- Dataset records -

__________________________________________________

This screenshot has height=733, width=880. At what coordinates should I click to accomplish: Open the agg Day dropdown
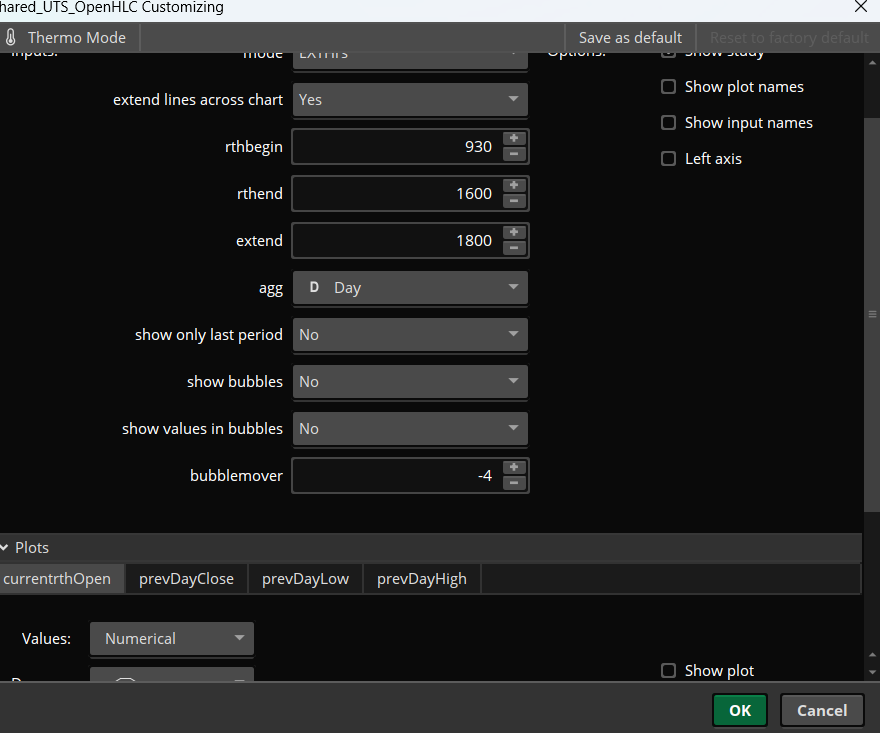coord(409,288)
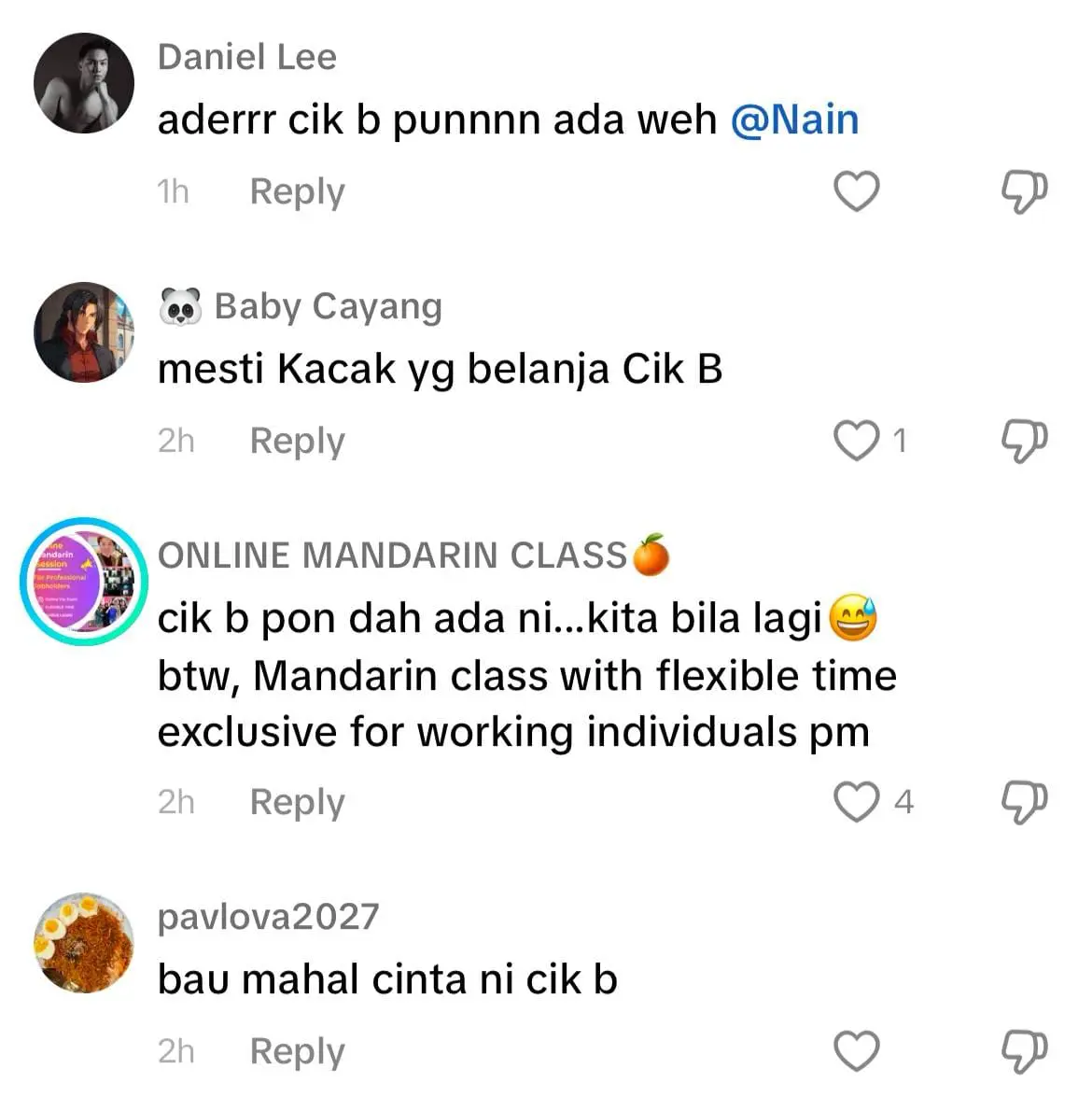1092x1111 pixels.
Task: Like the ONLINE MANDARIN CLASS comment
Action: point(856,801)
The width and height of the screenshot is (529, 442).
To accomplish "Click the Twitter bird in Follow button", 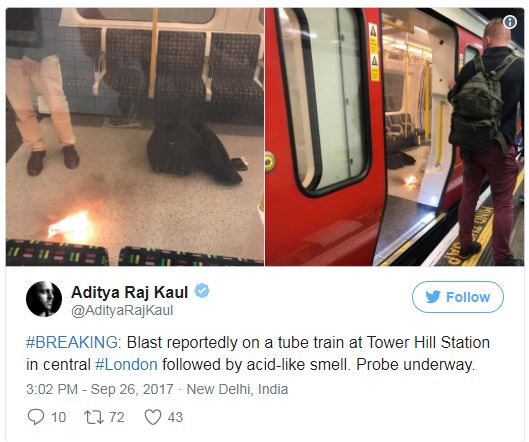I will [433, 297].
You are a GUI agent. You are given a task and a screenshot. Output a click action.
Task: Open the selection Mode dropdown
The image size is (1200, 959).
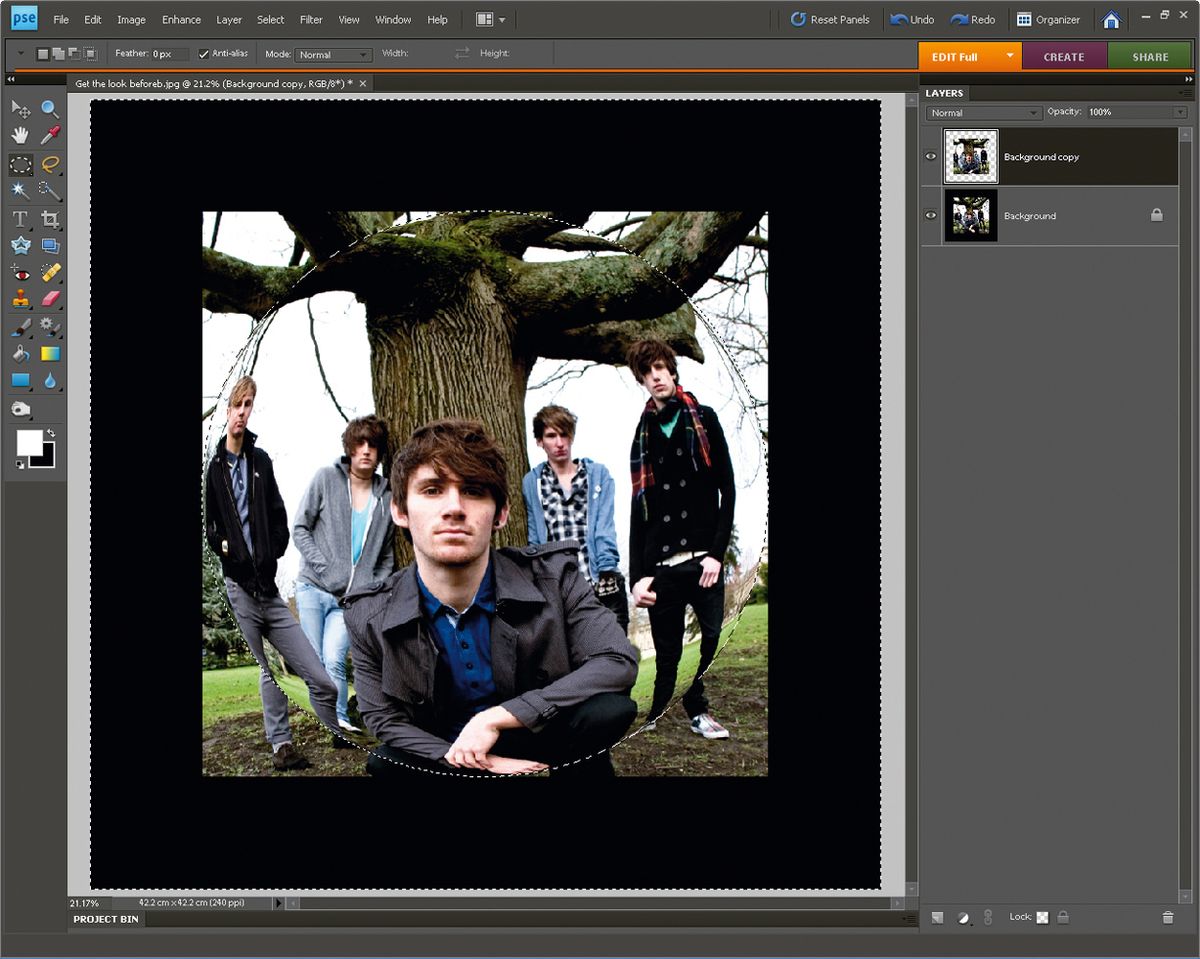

__________________________________________________

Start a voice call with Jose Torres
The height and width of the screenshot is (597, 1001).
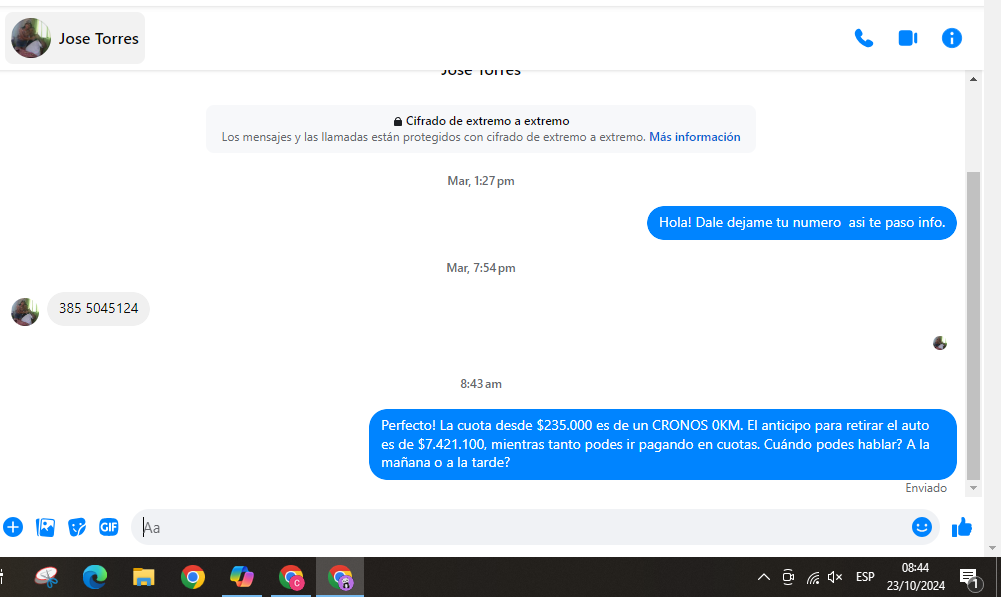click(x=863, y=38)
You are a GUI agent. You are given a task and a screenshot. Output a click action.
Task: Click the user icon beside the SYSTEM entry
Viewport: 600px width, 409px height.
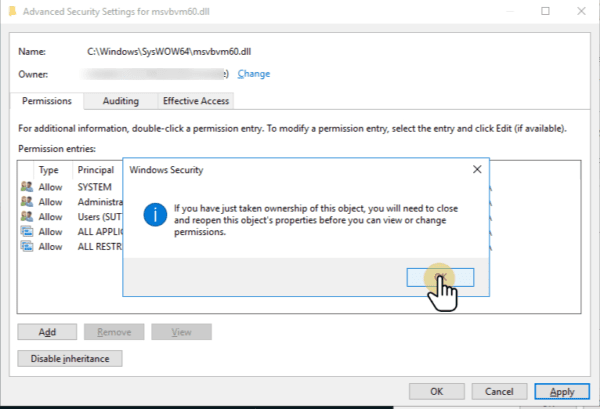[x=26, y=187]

__________________________________________________

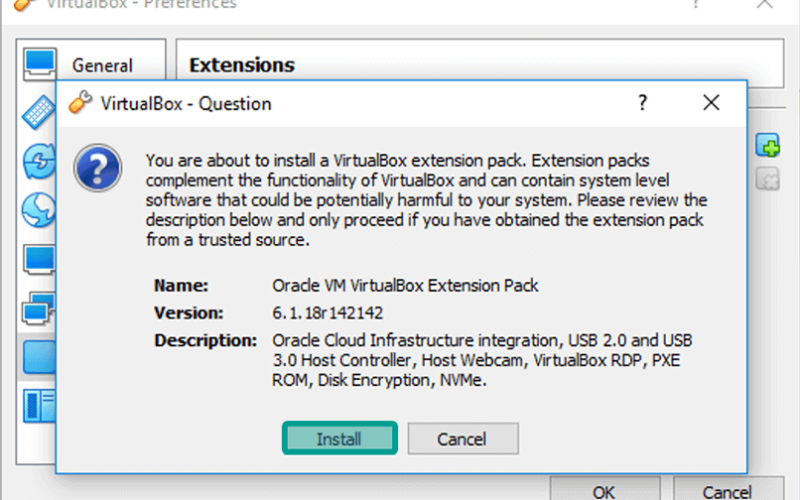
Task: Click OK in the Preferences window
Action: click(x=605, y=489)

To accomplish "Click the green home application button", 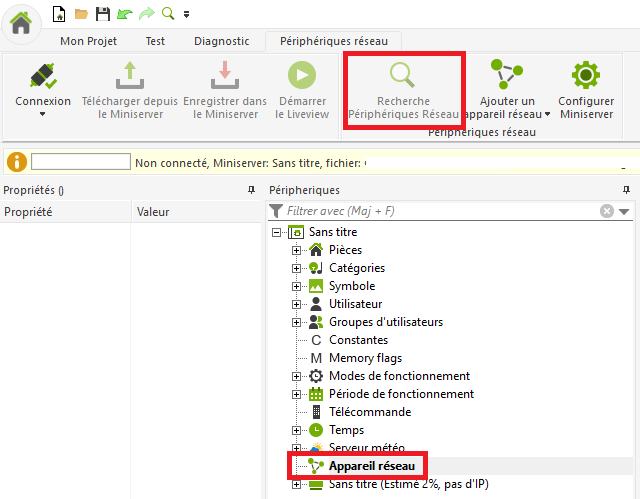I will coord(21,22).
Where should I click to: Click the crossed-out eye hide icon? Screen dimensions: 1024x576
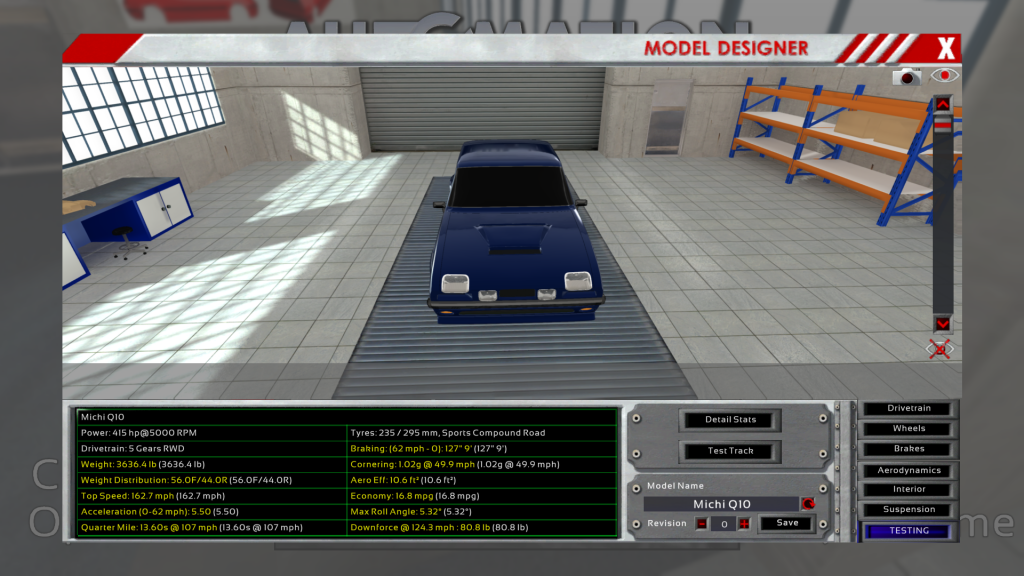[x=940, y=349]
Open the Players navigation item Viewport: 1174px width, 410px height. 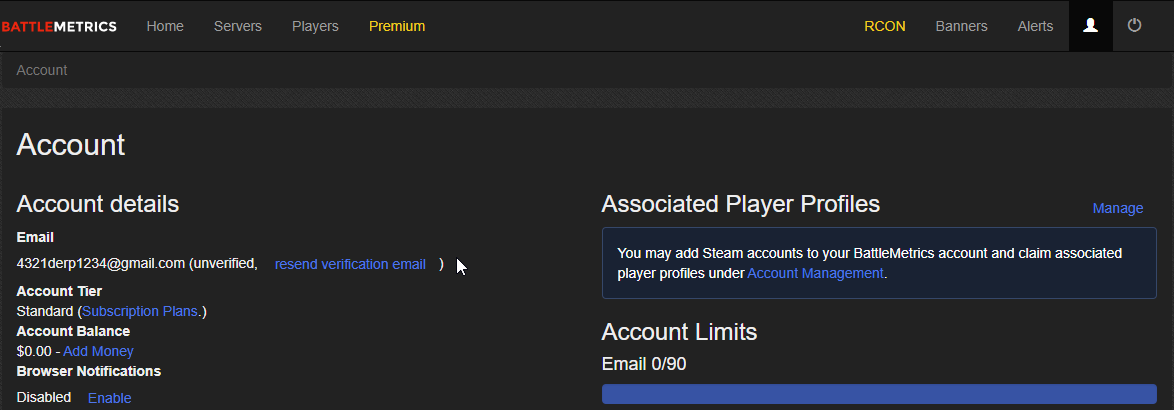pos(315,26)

__________________________________________________

- Task statement -
Set down exactly the lines of the data above, beginning with the line that has "Task: Open the selection Mode dropdown" and ending with the line that has "The image size is (1200, 959).", and no others.

- Reply to the task -
Task: Open the selection Mode dropdown
The image size is (1200, 959).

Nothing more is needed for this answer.